Saturday, April 9, 2011

LIVING IN OUR OWN SKIN (Peeling Back The Layers) - Miles Patrick Yohnke

"Society is a masked ball, where every one hides his real character, and reveals it by hiding." - Ralph Waldo Emerson

The poster boy. This is who I have been for most of my life with respect to the issues I'm about to address. Most humans are really just sleep walking through their lives. Society tells us that if we have this car, we are somehow better than another, that if we live in this type of home we are somehow better than another. If we have this type of clothes, again, we are somehow better. But the real story is that the woman or man is doing all this to be liked. I just bought this car. Do you like me now? I just bought this house. Do you like me now? I just bought this Hugo Boss suit, this outfit. Do you like me now? If we really think about it, we just want to be liked.

From the executive to the janitor we just want to be liked. We are all struggling! It makes one ask questions of who they like and why they like them. It should be the person inside. That something about them. It's not what their assets are, rather their asset is who they are.

Each of us, every person, has a wonderful story in them. Truly. We are all children of God. At times we just need to stop, reflect, and perhaps quit running from ourselves. It's interesting so many people are trying to find God. Many get involved in a religion only to jump to another. In a lot of cases they are not looking for God at all. Many are joining nothing dis-similar than a gym or a club per say. They just want to be around people that perhaps have a similar interest. Or mostly just to feel like they belong.

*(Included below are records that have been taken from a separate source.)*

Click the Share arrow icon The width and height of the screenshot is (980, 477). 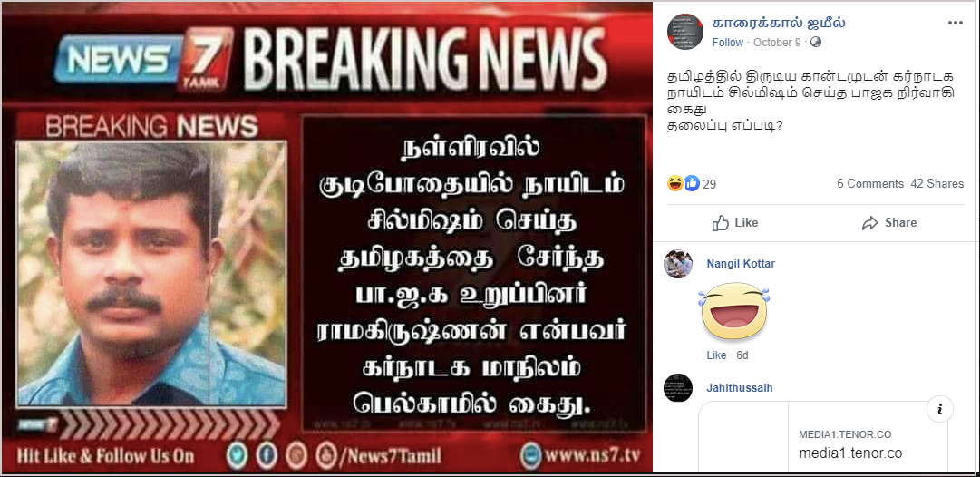coord(870,223)
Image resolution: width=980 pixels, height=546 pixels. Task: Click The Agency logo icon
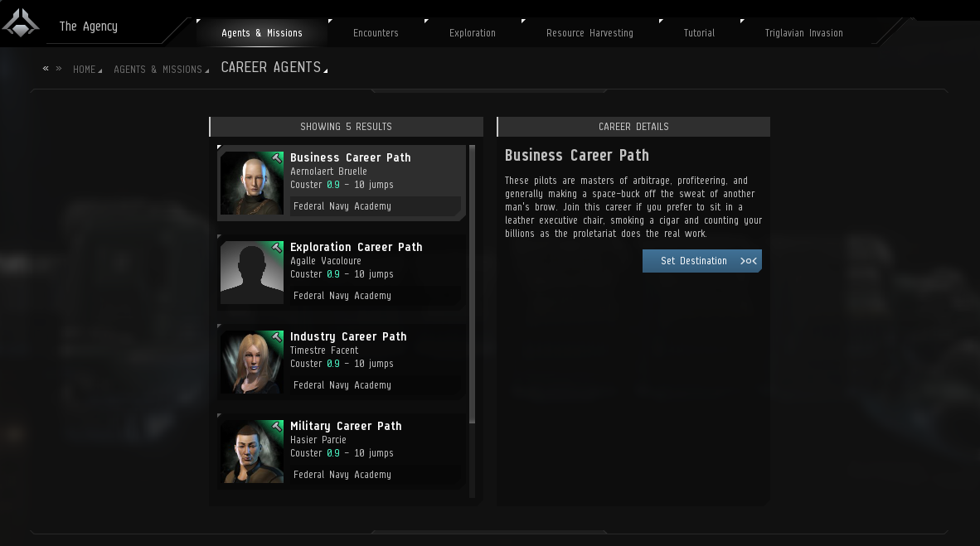click(x=21, y=24)
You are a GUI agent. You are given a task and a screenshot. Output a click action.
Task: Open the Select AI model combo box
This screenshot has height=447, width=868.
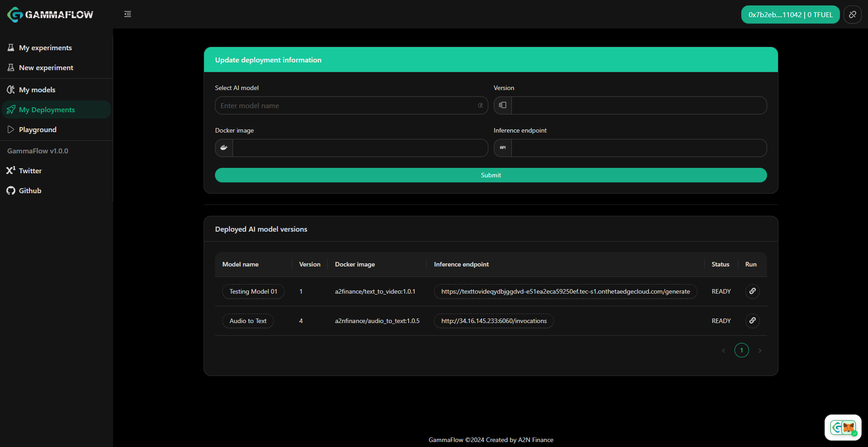351,105
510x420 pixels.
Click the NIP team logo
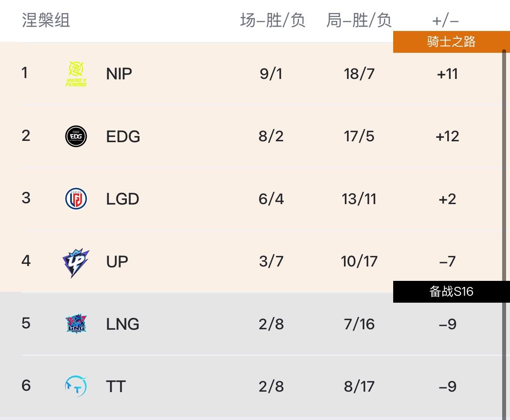click(76, 74)
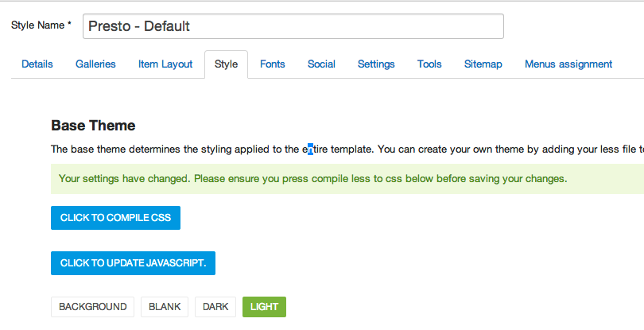This screenshot has height=330, width=644.
Task: Open the Item Layout tab
Action: click(165, 64)
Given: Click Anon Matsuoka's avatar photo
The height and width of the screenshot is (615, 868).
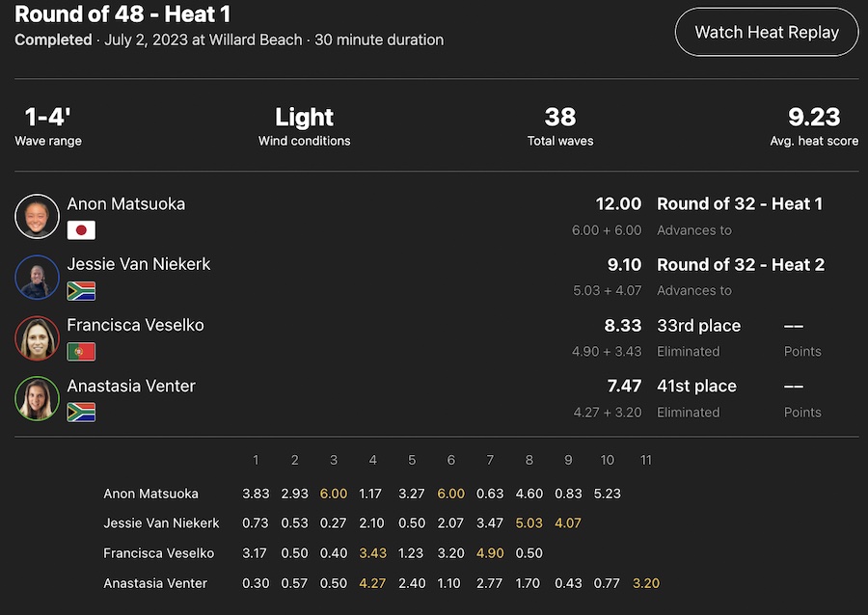Looking at the screenshot, I should (38, 216).
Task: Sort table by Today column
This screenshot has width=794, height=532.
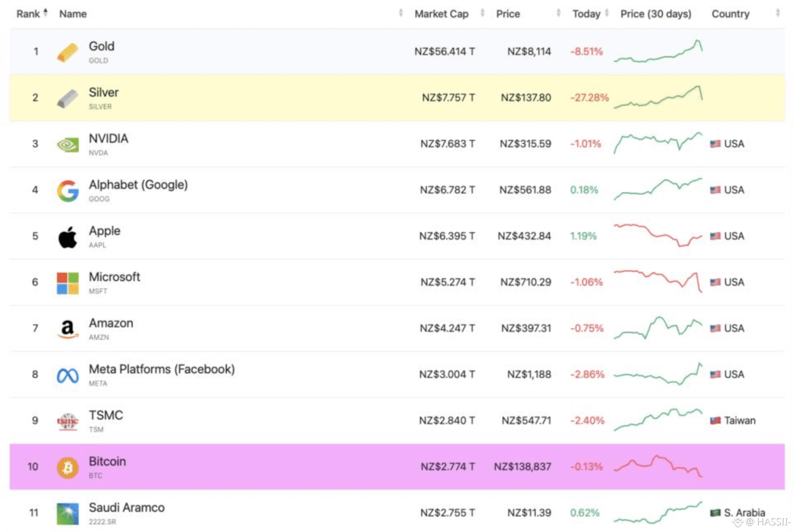Action: point(586,14)
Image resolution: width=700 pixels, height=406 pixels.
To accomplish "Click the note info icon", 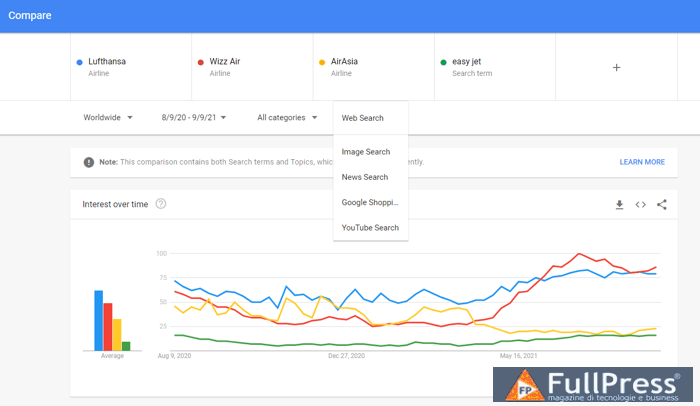I will click(89, 162).
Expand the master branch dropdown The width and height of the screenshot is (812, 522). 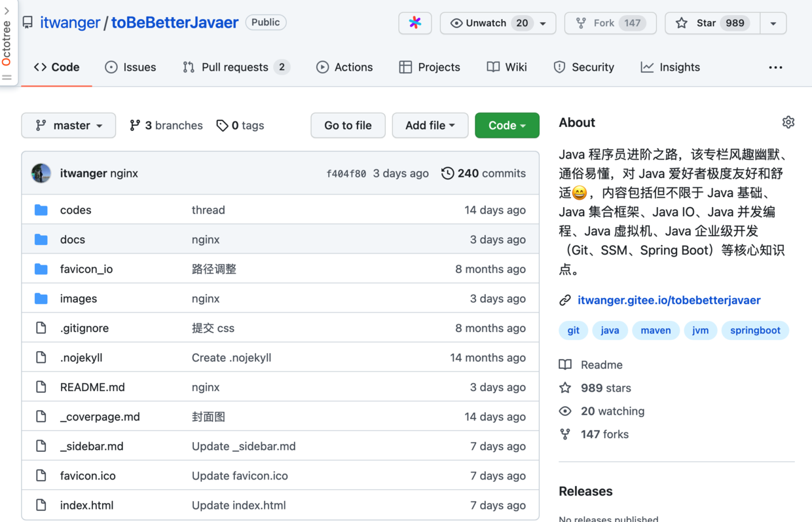[69, 125]
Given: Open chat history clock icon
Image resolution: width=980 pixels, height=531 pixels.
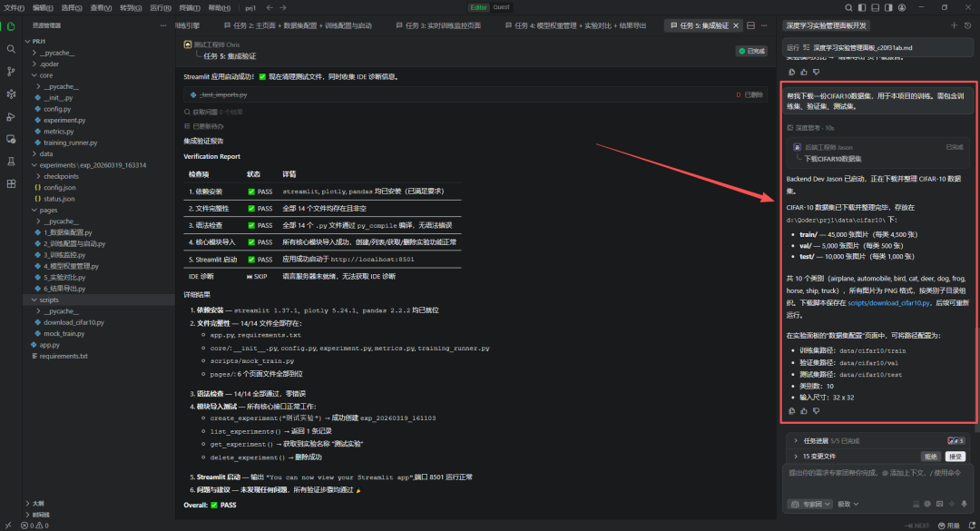Looking at the screenshot, I should tap(968, 25).
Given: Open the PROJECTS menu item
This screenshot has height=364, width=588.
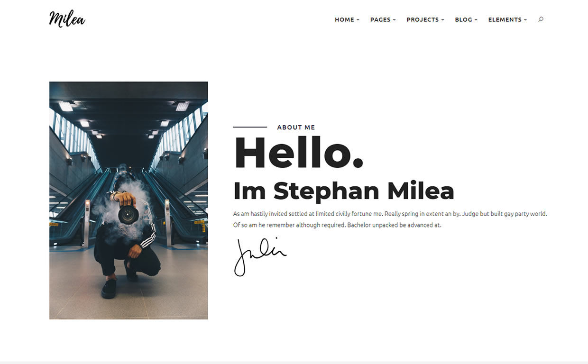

Most of our lives it is just that. We just want to belong! To be liked, needed, or be loved! We just need to be truly honest with ourselves and question our purpose in each thing we do. That God is in each of us, not something to go searching for, but searching within us. And in that lies the answer. Each of us holds a beautiful story only to be told. We are all capable of the most beautiful things.

The mind is a very powerful organ. Albert Einstein stated that we only use 10% of the brain. I was a young child when I read that. I thought it was a typo or just me dealing with my learning disorder. But I never forgot it and now years later, I understand. Most people don't want to think.

Thomas Edison wrote: "Five percent of the people think, 10 percent of the people think they think, and the other 85 percent would rather die than think."

We are conditioned in ways from media/society not to think. We are banged and banged over the head from ads and media to be this and that and not to think. Mother Teresa once said: "One of the greatest diseases is to be nobody to anybody."

We need to stop and take ownership of our lives. To realize and accept that happiness isn't in possessions. In us lies the happiness. When we realize this one has another type of life. A calm, a peace, a joy. A life that we never thought was possible.